▸ Supplied information:

* begin *

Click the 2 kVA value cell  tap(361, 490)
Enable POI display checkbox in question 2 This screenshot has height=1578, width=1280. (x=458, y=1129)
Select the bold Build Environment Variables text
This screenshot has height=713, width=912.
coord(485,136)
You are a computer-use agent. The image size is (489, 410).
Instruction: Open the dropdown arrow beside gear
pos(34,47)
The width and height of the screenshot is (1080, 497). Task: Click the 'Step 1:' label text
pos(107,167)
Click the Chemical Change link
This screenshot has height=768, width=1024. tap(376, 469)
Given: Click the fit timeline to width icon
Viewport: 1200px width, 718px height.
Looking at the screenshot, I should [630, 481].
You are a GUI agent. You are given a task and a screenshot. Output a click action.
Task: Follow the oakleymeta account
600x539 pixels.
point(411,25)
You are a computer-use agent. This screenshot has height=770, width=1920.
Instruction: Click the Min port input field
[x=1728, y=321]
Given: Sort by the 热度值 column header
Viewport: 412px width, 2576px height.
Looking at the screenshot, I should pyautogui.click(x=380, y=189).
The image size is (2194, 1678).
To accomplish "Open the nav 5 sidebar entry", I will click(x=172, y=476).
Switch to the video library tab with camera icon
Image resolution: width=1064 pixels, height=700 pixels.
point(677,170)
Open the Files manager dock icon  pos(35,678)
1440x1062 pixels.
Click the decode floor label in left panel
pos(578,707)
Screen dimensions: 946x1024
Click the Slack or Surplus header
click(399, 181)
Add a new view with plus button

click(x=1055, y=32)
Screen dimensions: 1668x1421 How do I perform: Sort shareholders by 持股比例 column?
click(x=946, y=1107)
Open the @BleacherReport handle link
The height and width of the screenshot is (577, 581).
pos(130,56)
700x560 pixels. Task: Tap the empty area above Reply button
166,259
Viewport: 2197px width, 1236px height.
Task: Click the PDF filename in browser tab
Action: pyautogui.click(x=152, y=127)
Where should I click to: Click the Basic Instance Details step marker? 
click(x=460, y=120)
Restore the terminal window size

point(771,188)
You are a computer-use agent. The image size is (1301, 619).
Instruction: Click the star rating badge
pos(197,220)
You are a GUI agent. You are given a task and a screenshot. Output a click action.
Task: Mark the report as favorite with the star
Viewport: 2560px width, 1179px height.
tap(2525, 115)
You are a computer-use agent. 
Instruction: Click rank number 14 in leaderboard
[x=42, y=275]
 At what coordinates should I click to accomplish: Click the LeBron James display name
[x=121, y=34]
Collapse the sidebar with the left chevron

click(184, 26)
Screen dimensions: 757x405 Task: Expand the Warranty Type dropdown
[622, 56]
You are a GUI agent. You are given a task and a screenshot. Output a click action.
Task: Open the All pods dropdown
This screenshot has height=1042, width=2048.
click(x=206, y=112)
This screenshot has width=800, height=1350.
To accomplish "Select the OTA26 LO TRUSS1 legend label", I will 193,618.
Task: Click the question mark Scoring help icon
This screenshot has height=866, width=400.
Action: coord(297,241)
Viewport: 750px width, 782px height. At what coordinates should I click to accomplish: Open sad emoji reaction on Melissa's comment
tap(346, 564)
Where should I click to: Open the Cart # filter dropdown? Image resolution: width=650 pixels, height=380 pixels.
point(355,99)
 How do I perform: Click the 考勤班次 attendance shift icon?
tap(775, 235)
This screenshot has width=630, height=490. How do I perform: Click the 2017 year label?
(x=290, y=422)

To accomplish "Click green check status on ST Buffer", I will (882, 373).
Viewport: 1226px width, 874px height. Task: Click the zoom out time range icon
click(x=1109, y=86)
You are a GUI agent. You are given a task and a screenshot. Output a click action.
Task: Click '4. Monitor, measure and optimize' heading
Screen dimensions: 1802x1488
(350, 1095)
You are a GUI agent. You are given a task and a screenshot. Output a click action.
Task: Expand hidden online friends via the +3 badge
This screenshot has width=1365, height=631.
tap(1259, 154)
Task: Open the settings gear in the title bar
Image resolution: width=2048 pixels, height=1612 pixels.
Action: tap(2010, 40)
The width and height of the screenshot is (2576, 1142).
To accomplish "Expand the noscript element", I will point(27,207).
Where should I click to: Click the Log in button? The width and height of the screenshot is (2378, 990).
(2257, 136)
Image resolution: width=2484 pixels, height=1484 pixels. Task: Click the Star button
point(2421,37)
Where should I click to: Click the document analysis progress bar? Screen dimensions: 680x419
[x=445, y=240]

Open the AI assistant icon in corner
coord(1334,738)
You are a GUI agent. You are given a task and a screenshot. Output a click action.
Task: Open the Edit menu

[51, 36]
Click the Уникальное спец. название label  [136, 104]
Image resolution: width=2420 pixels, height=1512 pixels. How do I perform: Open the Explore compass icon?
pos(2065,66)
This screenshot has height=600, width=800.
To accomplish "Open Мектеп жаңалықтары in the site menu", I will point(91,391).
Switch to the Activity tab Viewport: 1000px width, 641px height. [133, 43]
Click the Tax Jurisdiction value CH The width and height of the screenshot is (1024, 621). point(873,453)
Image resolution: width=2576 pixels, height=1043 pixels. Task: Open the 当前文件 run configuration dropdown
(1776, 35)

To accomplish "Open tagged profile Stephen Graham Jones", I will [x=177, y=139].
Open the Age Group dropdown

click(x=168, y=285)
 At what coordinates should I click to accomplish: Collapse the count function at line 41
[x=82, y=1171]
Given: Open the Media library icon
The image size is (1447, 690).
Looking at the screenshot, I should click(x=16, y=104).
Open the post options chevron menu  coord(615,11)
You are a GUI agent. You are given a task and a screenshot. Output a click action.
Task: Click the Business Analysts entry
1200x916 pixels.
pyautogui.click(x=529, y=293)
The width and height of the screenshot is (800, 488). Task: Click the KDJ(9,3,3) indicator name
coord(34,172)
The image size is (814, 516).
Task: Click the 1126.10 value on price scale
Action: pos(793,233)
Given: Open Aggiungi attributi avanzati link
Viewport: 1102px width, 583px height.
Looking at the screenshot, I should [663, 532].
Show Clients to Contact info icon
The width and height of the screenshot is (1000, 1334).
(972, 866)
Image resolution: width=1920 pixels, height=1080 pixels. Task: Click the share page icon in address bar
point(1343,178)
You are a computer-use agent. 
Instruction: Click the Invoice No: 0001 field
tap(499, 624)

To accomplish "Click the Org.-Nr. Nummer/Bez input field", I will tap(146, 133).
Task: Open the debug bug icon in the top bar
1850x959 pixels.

* end *

▸ Written instruction: Copy out every one of the entries above, line for line, without changing a single character.

▸ Final result:
Click the 2 kVA value cell  tap(361, 490)
Enable POI display checkbox in question 2 This screenshot has height=1578, width=1280. (x=458, y=1129)
Select the bold Build Environment Variables text
This screenshot has height=713, width=912.
coord(485,136)
You are a computer-use agent. The image size is (489, 410).
Instruction: Open the dropdown arrow beside gear
pos(34,47)
The width and height of the screenshot is (1080, 497). Task: Click the 'Step 1:' label text
pos(107,167)
Click the Chemical Change link
This screenshot has height=768, width=1024. tap(376, 469)
Given: Click the fit timeline to width icon
Viewport: 1200px width, 718px height.
Looking at the screenshot, I should [630, 481].
You are a GUI agent. You are given a task and a screenshot. Output a click action.
Task: Follow the oakleymeta account
600x539 pixels.
point(411,25)
You are a computer-use agent. This screenshot has height=770, width=1920.
Instruction: Click the Min port input field
[x=1728, y=321]
Given: Sort by the 热度值 column header
Viewport: 412px width, 2576px height.
Looking at the screenshot, I should pyautogui.click(x=380, y=189).
The image size is (2194, 1678).
To accomplish "Open the nav 5 sidebar entry", I will click(x=172, y=476).
Switch to the video library tab with camera icon
Image resolution: width=1064 pixels, height=700 pixels.
point(677,170)
Open the Files manager dock icon  pos(35,678)
1440x1062 pixels.
Click the decode floor label in left panel
pos(578,707)
Screen dimensions: 946x1024
Click the Slack or Surplus header
click(399, 181)
Add a new view with plus button

click(x=1055, y=32)
Screen dimensions: 1668x1421 How do I perform: Sort shareholders by 持股比例 column?
click(x=946, y=1107)
Open the @BleacherReport handle link
The height and width of the screenshot is (577, 581).
pos(130,56)
700x560 pixels. Task: Tap the empty area above Reply button
166,259
Viewport: 2197px width, 1236px height.
Task: Click the PDF filename in browser tab
Action: pyautogui.click(x=152, y=127)
Where should I click to: Click the Basic Instance Details step marker? 
click(x=460, y=120)
Restore the terminal window size

point(771,188)
You are a computer-use agent. The image size is (1301, 619).
Instruction: Click the star rating badge
pos(197,220)
You are a GUI agent. You are given a task and a screenshot. Output a click action.
Task: Mark the report as favorite with the star
Viewport: 2560px width, 1179px height.
tap(2525, 115)
You are a computer-use agent. 
Instruction: Click rank number 14 in leaderboard
[x=42, y=275]
 At what coordinates should I click to accomplish: Click the LeBron James display name
[x=121, y=34]
Collapse the sidebar with the left chevron

click(184, 26)
Screen dimensions: 757x405 Task: Expand the Warranty Type dropdown
[622, 56]
You are a GUI agent. You are given a task and a screenshot. Output a click action.
Task: Open the All pods dropdown
This screenshot has height=1042, width=2048.
click(x=206, y=112)
This screenshot has width=800, height=1350.
To accomplish "Select the OTA26 LO TRUSS1 legend label", I will 193,618.
Task: Click the question mark Scoring help icon
This screenshot has height=866, width=400.
Action: coord(297,241)
Viewport: 750px width, 782px height. At what coordinates should I click to accomplish: Open sad emoji reaction on Melissa's comment
tap(346, 564)
Where should I click to: Open the Cart # filter dropdown? Image resolution: width=650 pixels, height=380 pixels.
point(355,99)
 How do I perform: Click the 考勤班次 attendance shift icon?
tap(775, 235)
This screenshot has width=630, height=490. How do I perform: Click the 2017 year label?
(x=290, y=422)

To accomplish "Click green check status on ST Buffer", I will (882, 373).
Viewport: 1226px width, 874px height. Task: Click the zoom out time range icon
click(x=1109, y=86)
You are a GUI agent. You are given a task and a screenshot. Output a click action.
Task: Click '4. Monitor, measure and optimize' heading
Screen dimensions: 1802x1488
(350, 1095)
You are a GUI agent. You are given a task and a screenshot. Output a click action.
Task: Expand hidden online friends via the +3 badge
This screenshot has width=1365, height=631.
tap(1259, 154)
Task: Open the settings gear in the title bar
Image resolution: width=2048 pixels, height=1612 pixels.
Action: tap(2010, 40)
The width and height of the screenshot is (2576, 1142).
To accomplish "Expand the noscript element", I will point(27,207).
Where should I click to: Click the Log in button? The width and height of the screenshot is (2378, 990).
(2257, 136)
Image resolution: width=2484 pixels, height=1484 pixels. Task: Click the Star button
point(2421,37)
Where should I click to: Click the document analysis progress bar? Screen dimensions: 680x419
[x=445, y=240]

Open the AI assistant icon in corner
coord(1334,738)
You are a GUI agent. You are given a task and a screenshot. Output a click action.
Task: Open the Edit menu

[51, 36]
Click the Уникальное спец. название label  [136, 104]
Image resolution: width=2420 pixels, height=1512 pixels. How do I perform: Open the Explore compass icon?
pos(2065,66)
This screenshot has height=600, width=800.
To accomplish "Open Мектеп жаңалықтары in the site menu", I will point(91,391).
Switch to the Activity tab Viewport: 1000px width, 641px height. [133, 43]
Click the Tax Jurisdiction value CH The width and height of the screenshot is (1024, 621). point(873,453)
Image resolution: width=2576 pixels, height=1043 pixels. Task: Open the 当前文件 run configuration dropdown
(1776, 35)

To accomplish "Open tagged profile Stephen Graham Jones", I will [x=177, y=139].
Open the Age Group dropdown

click(x=168, y=285)
 At what coordinates should I click to accomplish: Collapse the count function at line 41
[x=82, y=1171]
Given: Open the Media library icon
The image size is (1447, 690).
Looking at the screenshot, I should click(x=16, y=104).
Open the post options chevron menu  coord(615,11)
You are a GUI agent. You are given a task and a screenshot. Output a click action.
Task: Click the Business Analysts entry
1200x916 pixels.
pyautogui.click(x=529, y=293)
The width and height of the screenshot is (800, 488). Task: Click the KDJ(9,3,3) indicator name
coord(34,172)
The image size is (814, 516).
Task: Click the 1126.10 value on price scale
Action: pos(793,233)
Given: Open Aggiungi attributi avanzati link
Viewport: 1102px width, 583px height.
Looking at the screenshot, I should [663, 532].
Show Clients to Contact info icon
The width and height of the screenshot is (1000, 1334).
(972, 866)
Image resolution: width=1920 pixels, height=1080 pixels. Task: Click the share page icon in address bar
point(1343,178)
You are a computer-use agent. 
Instruction: Click the Invoice No: 0001 field
tap(499, 624)

To accomplish "Click the Org.-Nr. Nummer/Bez input field", I will tap(146, 133).
Task: Open the debug bug icon in the top bar
1850x959 pixels.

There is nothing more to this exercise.